AIM OF THE EXERCISE:
What you give back should be exactly the lines from the one with "The width and" through the final line of the material, pictures removed; please add nothing.

DATASET EXTRACT:
────────────────

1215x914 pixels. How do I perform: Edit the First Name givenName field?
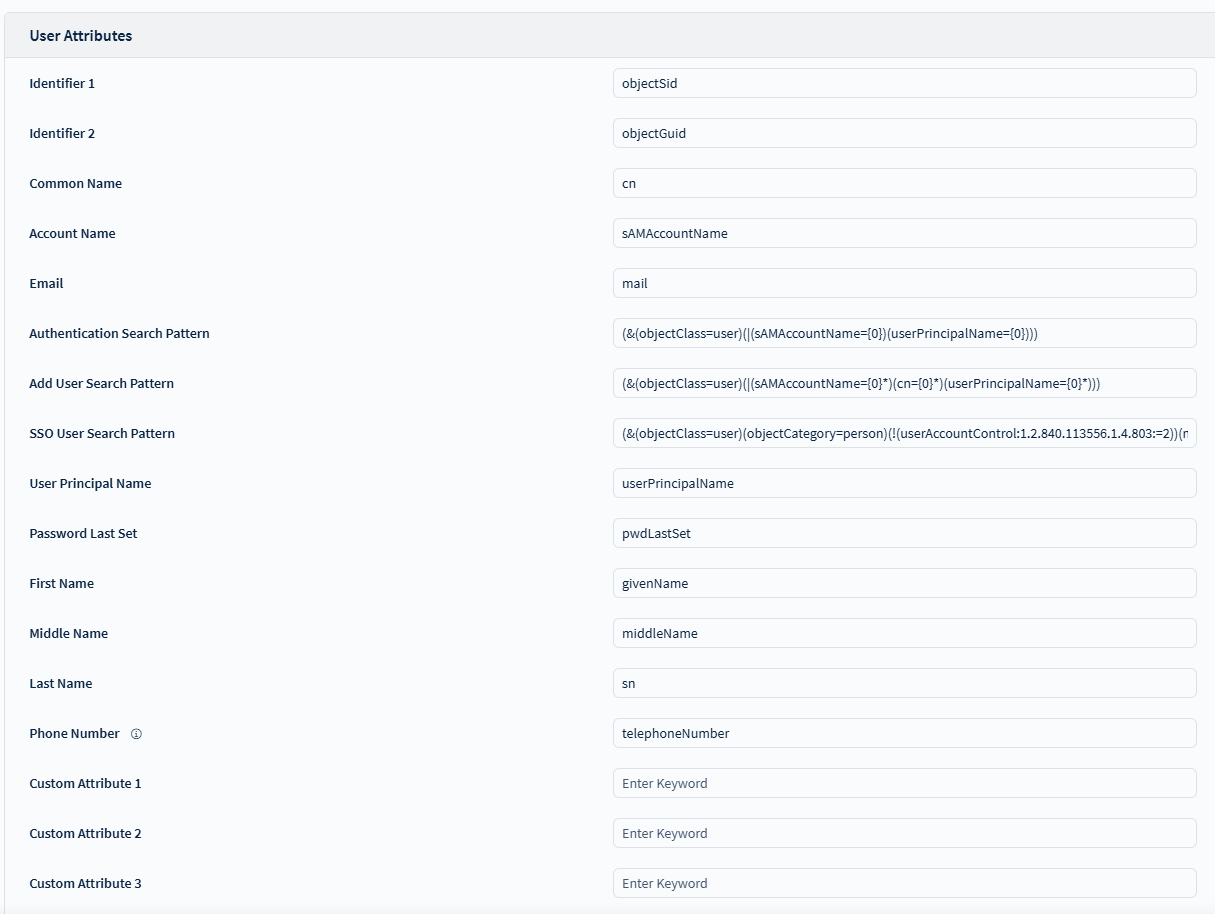(904, 583)
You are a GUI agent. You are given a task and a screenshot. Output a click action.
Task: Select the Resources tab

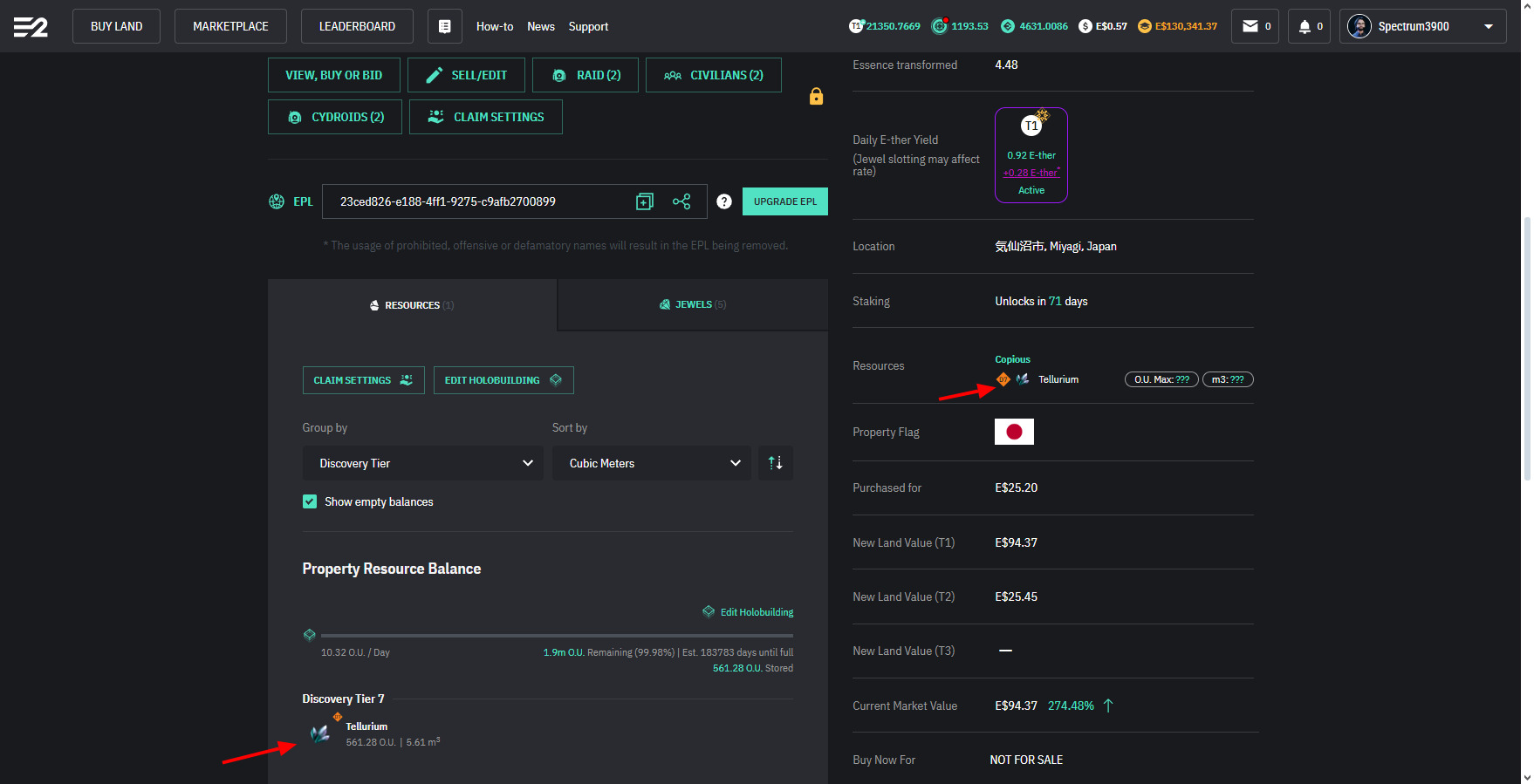(412, 305)
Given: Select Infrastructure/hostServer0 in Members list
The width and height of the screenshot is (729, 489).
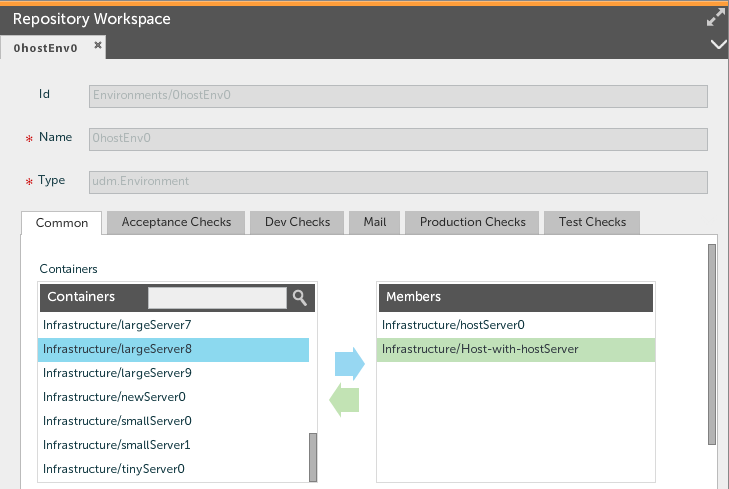Looking at the screenshot, I should click(x=453, y=325).
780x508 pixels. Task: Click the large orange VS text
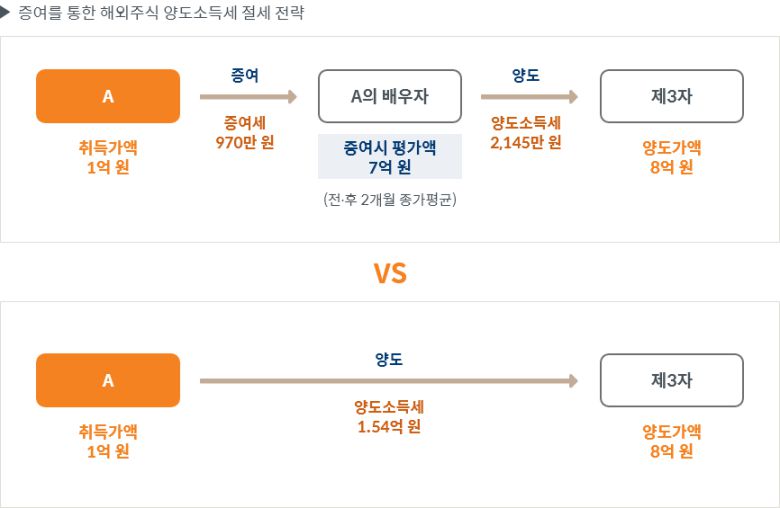coord(390,273)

────────────────

EXERCISE ANSWER:
The width and height of the screenshot is (729, 489).
Looking at the screenshot, I should click(x=453, y=325).
780x508 pixels. Task: Click the large orange VS text
coord(390,273)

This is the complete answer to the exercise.